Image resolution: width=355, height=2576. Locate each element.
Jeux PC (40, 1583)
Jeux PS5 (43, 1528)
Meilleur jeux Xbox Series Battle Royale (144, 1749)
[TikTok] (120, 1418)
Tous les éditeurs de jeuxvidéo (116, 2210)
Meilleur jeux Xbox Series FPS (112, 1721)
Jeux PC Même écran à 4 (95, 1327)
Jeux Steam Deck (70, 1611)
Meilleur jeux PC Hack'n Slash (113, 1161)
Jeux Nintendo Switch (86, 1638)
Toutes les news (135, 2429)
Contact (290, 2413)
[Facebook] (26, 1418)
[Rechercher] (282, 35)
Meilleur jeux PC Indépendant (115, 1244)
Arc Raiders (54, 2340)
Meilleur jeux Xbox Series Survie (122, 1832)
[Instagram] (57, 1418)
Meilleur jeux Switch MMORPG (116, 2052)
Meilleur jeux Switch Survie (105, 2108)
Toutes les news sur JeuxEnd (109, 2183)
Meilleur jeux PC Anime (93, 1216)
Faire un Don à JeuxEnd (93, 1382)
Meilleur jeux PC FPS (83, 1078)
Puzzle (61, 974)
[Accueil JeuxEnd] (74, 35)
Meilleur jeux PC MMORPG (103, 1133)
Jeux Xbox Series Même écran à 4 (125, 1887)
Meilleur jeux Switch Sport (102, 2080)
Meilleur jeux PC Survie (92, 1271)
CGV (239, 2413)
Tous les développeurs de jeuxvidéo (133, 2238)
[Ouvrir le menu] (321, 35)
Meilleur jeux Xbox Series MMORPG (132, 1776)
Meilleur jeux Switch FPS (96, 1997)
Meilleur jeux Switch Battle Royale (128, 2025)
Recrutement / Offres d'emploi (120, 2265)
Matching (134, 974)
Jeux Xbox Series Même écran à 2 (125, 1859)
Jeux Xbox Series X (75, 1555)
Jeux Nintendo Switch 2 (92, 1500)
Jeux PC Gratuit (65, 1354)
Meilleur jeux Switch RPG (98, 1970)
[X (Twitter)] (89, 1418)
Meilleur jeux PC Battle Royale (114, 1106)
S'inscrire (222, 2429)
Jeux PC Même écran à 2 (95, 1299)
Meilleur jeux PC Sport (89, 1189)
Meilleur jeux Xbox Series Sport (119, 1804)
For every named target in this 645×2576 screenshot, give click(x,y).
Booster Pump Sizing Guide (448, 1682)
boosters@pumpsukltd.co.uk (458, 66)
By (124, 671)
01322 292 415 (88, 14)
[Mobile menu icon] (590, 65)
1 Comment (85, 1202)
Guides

***

**Task prompt:**
Determine the number of lines in the data above that contain the word "Royale", and provide only that figure.

**Solved problem:**
3